(Source data)
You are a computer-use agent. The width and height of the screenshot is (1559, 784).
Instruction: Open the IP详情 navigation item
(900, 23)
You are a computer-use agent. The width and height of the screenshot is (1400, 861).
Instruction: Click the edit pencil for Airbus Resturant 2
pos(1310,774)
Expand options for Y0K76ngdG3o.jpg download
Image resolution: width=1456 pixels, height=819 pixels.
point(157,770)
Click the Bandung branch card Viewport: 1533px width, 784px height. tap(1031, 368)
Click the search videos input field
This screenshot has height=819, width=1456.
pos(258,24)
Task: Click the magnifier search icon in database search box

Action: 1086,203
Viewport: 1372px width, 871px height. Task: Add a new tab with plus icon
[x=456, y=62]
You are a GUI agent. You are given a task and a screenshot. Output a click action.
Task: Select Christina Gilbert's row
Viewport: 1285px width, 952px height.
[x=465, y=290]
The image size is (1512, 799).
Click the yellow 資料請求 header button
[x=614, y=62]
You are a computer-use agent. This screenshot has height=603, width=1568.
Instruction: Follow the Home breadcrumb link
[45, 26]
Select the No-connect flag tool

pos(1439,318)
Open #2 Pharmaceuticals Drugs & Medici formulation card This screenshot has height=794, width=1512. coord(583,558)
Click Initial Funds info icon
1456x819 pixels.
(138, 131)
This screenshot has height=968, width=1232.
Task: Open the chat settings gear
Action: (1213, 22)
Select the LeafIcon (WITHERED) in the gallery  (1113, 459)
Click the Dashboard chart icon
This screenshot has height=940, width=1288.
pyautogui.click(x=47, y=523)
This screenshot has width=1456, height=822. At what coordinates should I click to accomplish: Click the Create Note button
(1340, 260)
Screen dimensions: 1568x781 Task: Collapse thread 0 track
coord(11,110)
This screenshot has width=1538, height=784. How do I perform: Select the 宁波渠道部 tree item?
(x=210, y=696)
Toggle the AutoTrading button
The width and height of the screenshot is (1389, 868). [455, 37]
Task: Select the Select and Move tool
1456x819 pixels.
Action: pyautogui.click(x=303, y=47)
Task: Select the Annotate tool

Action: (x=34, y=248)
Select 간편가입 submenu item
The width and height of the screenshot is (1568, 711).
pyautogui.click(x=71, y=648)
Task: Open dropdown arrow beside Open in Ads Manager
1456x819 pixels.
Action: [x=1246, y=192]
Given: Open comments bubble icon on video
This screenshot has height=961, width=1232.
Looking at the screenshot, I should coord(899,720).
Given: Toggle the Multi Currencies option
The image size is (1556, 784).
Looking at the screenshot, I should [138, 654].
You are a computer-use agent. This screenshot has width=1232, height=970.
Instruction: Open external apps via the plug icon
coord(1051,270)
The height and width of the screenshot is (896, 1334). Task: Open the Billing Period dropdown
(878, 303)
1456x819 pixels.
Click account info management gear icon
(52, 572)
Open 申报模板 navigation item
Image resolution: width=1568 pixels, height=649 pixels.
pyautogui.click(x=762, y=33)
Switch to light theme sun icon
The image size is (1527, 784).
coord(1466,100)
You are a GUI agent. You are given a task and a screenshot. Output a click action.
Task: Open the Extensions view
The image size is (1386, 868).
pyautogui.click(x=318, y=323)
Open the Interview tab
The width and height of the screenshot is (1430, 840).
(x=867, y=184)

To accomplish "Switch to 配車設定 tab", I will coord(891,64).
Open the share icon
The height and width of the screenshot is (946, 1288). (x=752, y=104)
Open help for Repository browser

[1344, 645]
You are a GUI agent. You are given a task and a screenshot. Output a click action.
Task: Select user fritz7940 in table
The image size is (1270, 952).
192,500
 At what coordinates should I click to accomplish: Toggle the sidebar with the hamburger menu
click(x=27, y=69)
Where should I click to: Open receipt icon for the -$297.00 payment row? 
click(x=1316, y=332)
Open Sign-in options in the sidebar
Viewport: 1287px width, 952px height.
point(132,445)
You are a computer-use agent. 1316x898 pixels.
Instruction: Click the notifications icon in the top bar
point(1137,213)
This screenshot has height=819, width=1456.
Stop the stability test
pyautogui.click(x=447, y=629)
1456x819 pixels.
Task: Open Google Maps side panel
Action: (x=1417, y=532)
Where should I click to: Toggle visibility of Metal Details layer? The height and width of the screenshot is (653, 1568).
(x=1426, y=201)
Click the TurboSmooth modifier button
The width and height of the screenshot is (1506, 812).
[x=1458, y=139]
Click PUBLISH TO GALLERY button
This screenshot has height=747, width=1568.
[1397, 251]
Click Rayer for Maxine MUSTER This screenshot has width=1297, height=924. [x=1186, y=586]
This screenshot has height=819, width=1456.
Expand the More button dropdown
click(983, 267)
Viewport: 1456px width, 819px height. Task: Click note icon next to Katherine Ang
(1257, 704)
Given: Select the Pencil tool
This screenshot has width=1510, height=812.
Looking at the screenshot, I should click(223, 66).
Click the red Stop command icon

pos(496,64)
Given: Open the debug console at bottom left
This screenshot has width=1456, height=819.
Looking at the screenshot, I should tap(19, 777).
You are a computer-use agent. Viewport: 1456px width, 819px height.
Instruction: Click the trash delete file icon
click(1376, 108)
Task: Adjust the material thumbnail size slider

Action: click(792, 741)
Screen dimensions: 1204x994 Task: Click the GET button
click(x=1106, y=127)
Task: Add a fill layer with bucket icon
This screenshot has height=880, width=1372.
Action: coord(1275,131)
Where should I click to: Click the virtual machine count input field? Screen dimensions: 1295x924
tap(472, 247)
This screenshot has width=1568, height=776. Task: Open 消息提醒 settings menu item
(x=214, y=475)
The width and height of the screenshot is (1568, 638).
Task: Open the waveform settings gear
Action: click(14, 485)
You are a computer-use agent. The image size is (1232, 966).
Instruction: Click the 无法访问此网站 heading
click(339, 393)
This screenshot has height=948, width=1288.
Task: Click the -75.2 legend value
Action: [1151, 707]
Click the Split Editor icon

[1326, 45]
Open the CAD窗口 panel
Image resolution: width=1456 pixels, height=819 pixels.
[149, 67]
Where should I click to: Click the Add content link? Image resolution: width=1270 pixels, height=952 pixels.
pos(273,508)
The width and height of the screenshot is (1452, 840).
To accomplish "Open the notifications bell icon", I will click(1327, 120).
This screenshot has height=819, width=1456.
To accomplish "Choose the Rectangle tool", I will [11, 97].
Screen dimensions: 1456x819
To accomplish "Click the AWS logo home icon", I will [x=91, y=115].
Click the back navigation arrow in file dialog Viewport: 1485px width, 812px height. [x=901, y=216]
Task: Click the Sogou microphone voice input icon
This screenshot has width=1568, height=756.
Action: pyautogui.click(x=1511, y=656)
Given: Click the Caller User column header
(End Source data)
Taking the line with "This screenshot has width=1456, height=822." as the first and the line with "Task: Open the Extensions view" as the last, retype that stretch of the data above exactly, with no other lines.

This screenshot has width=1456, height=822. At what coordinates should I click to accomplish: Click the Create Note button
(1340, 260)
Screen dimensions: 1568x781 Task: Collapse thread 0 track
coord(11,110)
This screenshot has width=1538, height=784. How do I perform: Select the 宁波渠道部 tree item?
(x=210, y=696)
Toggle the AutoTrading button
The width and height of the screenshot is (1389, 868). [455, 37]
Task: Select the Select and Move tool
1456x819 pixels.
Action: pyautogui.click(x=303, y=47)
Task: Select the Annotate tool

Action: (x=34, y=248)
Select 간편가입 submenu item
The width and height of the screenshot is (1568, 711).
pyautogui.click(x=71, y=648)
Task: Open dropdown arrow beside Open in Ads Manager
1456x819 pixels.
Action: [x=1246, y=192]
Given: Open comments bubble icon on video
This screenshot has height=961, width=1232.
Looking at the screenshot, I should coord(899,720).
Given: Toggle the Multi Currencies option
The image size is (1556, 784).
Looking at the screenshot, I should [138, 654].
You are a computer-use agent. This screenshot has width=1232, height=970.
Instruction: Open external apps via the plug icon
coord(1051,270)
The height and width of the screenshot is (896, 1334). Task: Open the Billing Period dropdown
(878, 303)
1456x819 pixels.
Click account info management gear icon
(52, 572)
Open 申报模板 navigation item
Image resolution: width=1568 pixels, height=649 pixels.
pyautogui.click(x=762, y=33)
Switch to light theme sun icon
The image size is (1527, 784).
coord(1466,100)
You are a GUI agent. You are given a task and a screenshot. Output a click action.
Task: Open the Extensions view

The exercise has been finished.